Cheddar is the real star here. Sharp cheddar gives you that cheesy, golden top that everyone cheers for. My niece insists on adding the cheese before baking and she beams with pride when I let her. It makes sharing around the table that much sweeter.
Smart Storage
Popped in the fridge, this dish stays fresh for three days—just make sure it’s tightly covered. Use a lid if you have one or grab some foil. Freezing works too: pack leftovers into airtight tubs, thaw all the way, and reheat slow and covered to keep those potatoes creamy and soft.
Substitution Options
No sour cream? Try Greek yogurt for more tang. Out of cheddar? Monterey Jack or Colby works great. You can swap in turkey bacon or drop the bacon altogether and toss in smoked paprika for that same smoky touch if you want it vegetarian.
How to Serve It
Pairs up perfectly with roasted turkey, a baked ham, or even grilled chicken. You can dish it up as the main course alongside a crisp salad and roasted Brussels sprouts. At potlucks, I keep it in the slow cooker so it’s always warm and easy to serve.

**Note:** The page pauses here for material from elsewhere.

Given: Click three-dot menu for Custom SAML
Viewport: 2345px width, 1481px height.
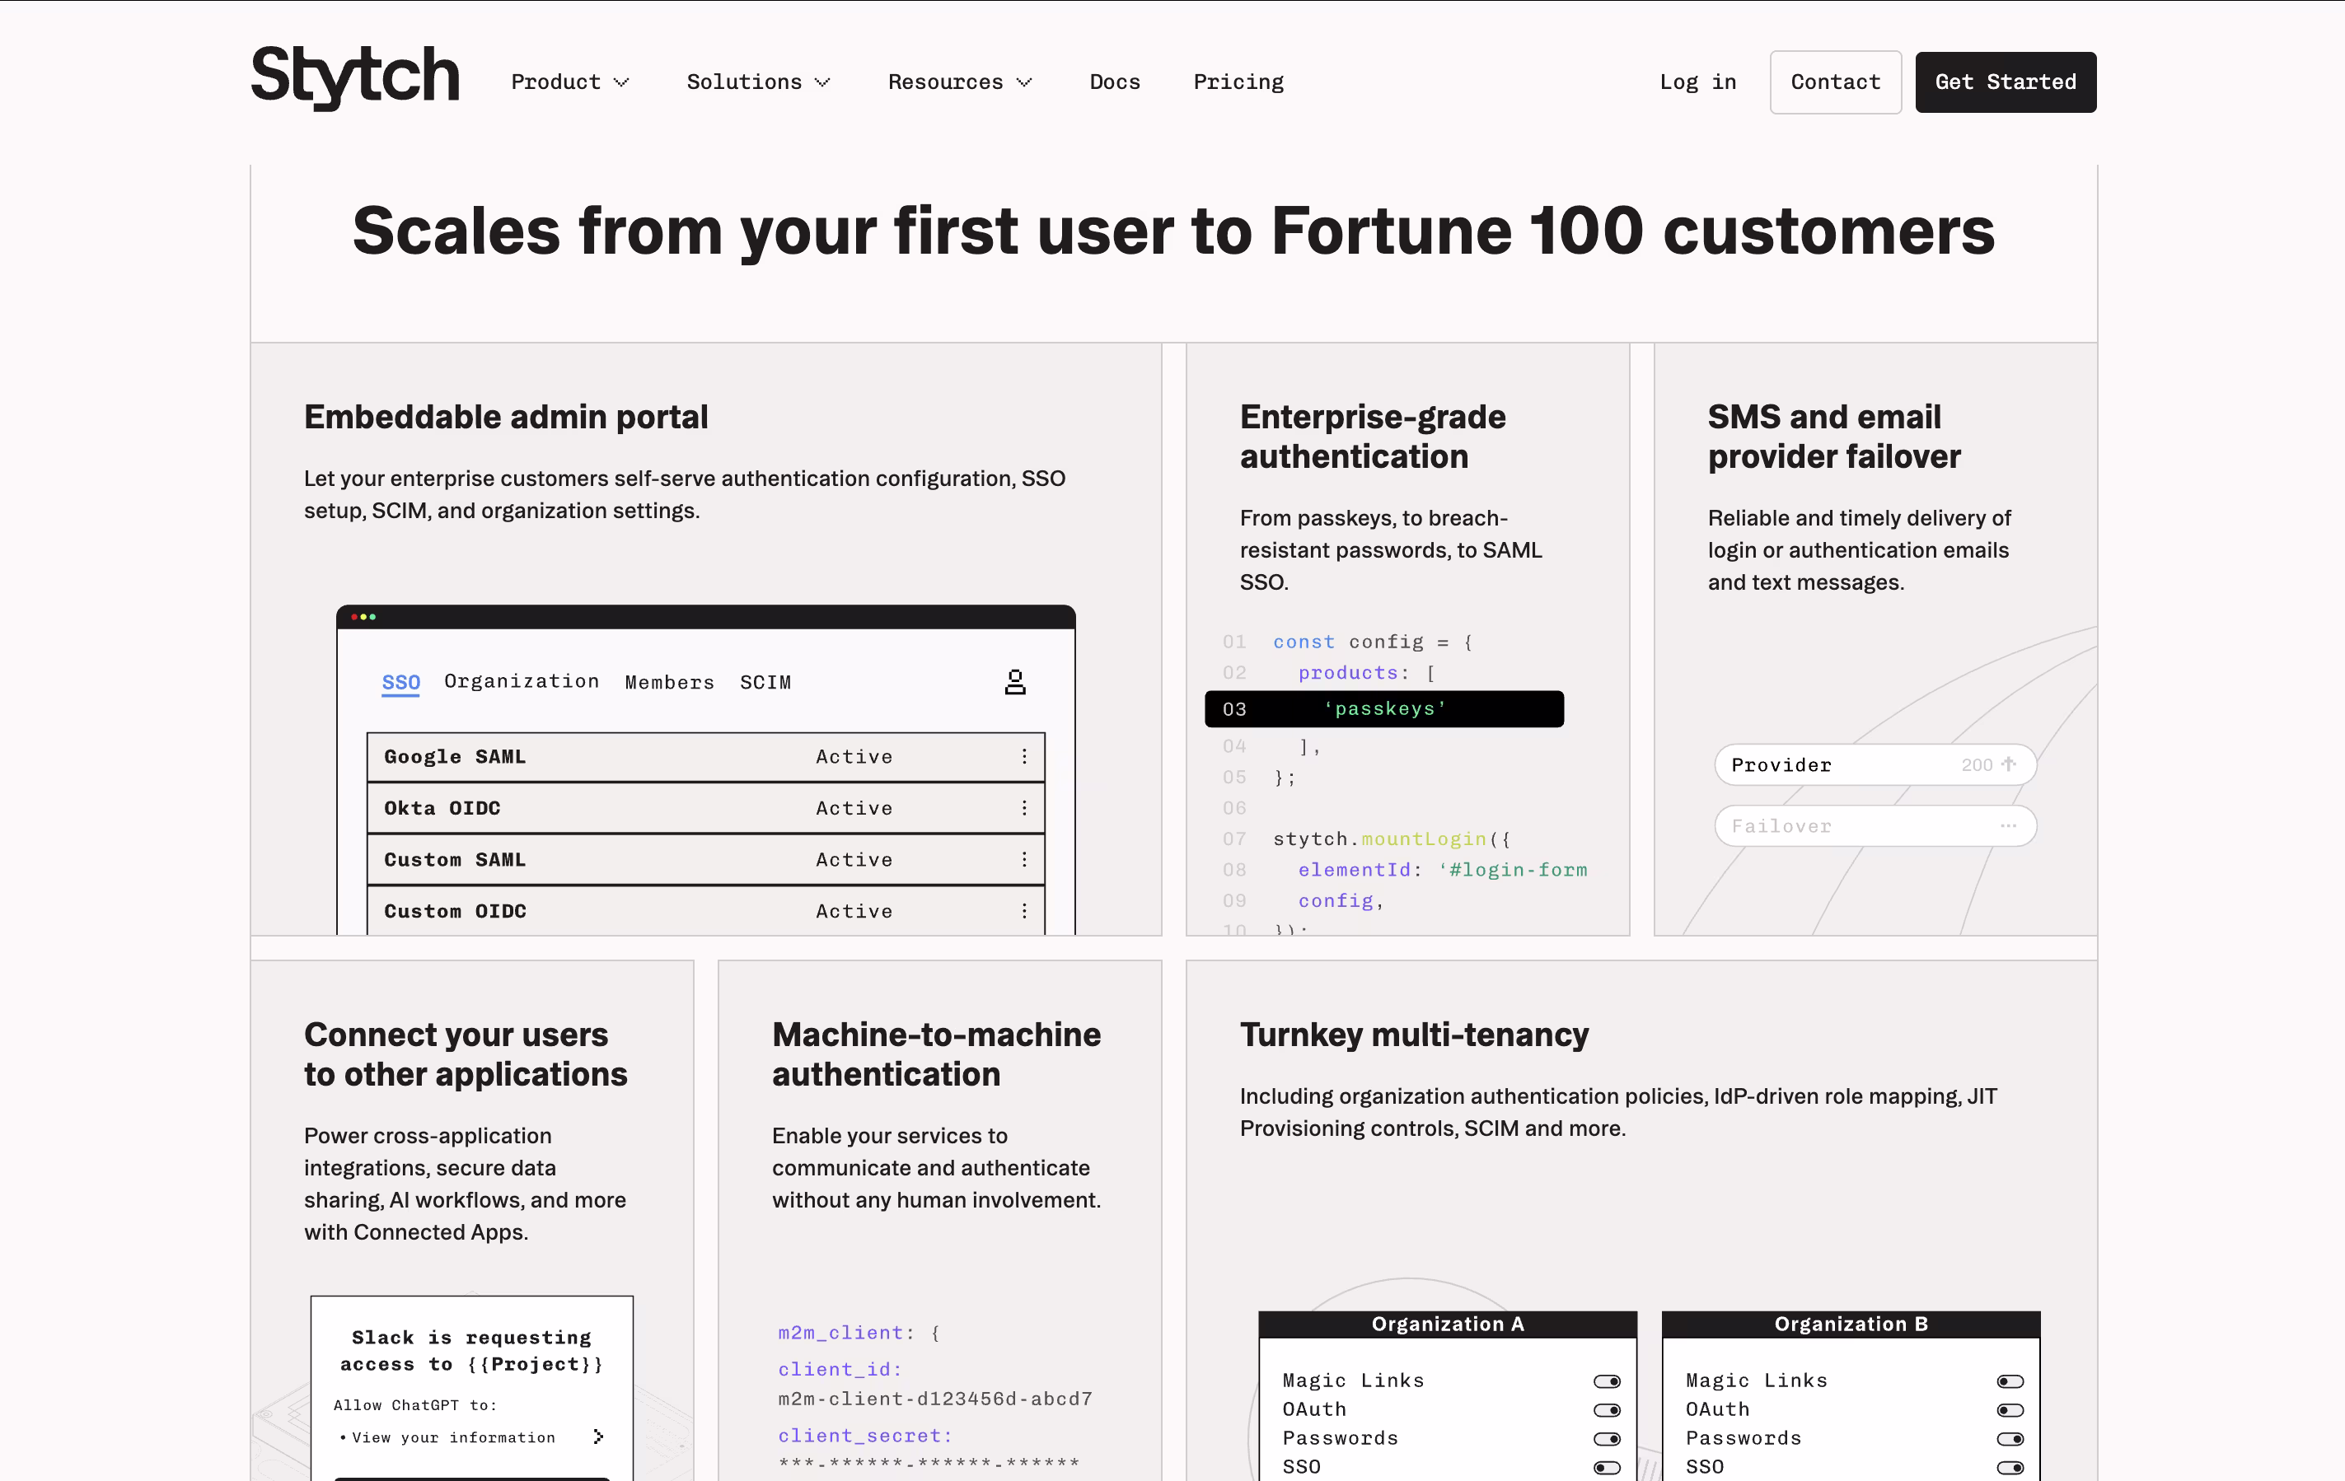Looking at the screenshot, I should pos(1024,860).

Potato Casserole in Midwest and Southern Homes
You’ll spot twice baked potatoes at just about any Midwest or Southern get-together, and turning them into a big-batch casserole makes things so much easier. It keeps that old-school holiday feel but is way more doable for a crowd.
Frequently Asked Questions
- → Is it possible to get ready ahead of time?
You sure can. Just prep it and stash in the fridge for up to two days before you need it. Pop it in the oven when you’re about to eat for best results.
- → What's the best way to warm up leftovers?
Just cover and heat in the oven at 350°F or give it a zap in the microwave. If it’s looking dry, add a tiny splash of milk before you reheat to keep it nice and creamy.
- → Can I swap out the cheese?
Of course. Monterey Jack, Gruyère, or a mix of cheeses can totally switch up the taste.
- → Can I leave out the bacon?
Yep, just skip the bacon if you want. You can use some meat-free bacon too if that’s your thing.
- → What kind of potatoes should I use?
Russets are best here. They bake and mash super fluffy, which is exactly what you want for this dish.
- → How about making it in a Crock Pot?
After you put it all together, heat it in the slow cooker on low for two hours or crank to high for one hour. You just want everything hot and the cheese melted.